Reporters Without Borders has issued a protest following today's revelations by the managing editor of the Danish daily newspaper Morgenavisen Jyllands-Posten that one of his journalists, Stig Matthiesen, has had his telephone tapped and has been ordered by a court to reveal his sources of information among Islamic circles in Denmark.
"We view this as one of the most serious threats to freedom of information to emerge in Europe in these past few months as part of the antiterrorist campaign", Reporters Without Borders secretary-general Robert Ménard wrote in a letter today to Danish Prime Minister Anders Fogh Rasmussen.
"The significance of this development cannot be understated", Ménard continued. "What was formerly the most liberal European country in matters of the press, Denmark, is now having recourse to the worst methods to force a journalist to reveal his sources: telephone tapping, intimidation and the threat of a prison sentence". The letter urged the Prime Minister to intervene to stop these forms of pressure and restore respect for the confidentiality of journalistic sources, "the only guarantee of independent investigative journalism".

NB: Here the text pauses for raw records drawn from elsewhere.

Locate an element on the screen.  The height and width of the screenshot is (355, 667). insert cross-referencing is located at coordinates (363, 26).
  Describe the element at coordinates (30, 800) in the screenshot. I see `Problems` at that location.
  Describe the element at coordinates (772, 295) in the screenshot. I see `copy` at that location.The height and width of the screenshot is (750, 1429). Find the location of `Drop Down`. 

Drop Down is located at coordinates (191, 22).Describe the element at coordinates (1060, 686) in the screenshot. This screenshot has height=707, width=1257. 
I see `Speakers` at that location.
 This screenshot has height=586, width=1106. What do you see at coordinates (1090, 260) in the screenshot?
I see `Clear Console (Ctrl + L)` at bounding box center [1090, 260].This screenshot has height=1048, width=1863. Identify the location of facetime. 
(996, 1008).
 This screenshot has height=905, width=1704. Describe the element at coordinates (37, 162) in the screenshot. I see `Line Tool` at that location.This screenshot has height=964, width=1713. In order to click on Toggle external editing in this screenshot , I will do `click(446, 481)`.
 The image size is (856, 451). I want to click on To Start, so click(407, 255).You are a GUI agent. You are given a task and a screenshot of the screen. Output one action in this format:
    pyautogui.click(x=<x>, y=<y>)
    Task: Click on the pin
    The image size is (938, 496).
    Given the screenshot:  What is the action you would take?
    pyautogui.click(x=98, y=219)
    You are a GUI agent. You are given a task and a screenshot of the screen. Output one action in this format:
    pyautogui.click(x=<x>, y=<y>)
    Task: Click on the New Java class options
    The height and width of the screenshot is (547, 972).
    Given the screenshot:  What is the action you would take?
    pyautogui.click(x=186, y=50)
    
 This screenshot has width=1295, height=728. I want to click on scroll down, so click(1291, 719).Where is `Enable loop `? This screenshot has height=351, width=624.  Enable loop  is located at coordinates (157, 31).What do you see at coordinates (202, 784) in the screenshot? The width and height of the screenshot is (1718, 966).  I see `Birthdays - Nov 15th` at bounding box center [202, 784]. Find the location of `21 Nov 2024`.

Several European Union countries, most recently the United Kingdom, Italy, Belgium, Luxembourg and France, regularly defy European Court rulings on respect for journalistic sources, the pillar of press freedom. International bodies have also violated this basic principle, for example, the International Criminal Tribunal for the former Yugoslavia which on 9 June ordered former Washington Post reporter Jonathan Randal to testify against his will before the court.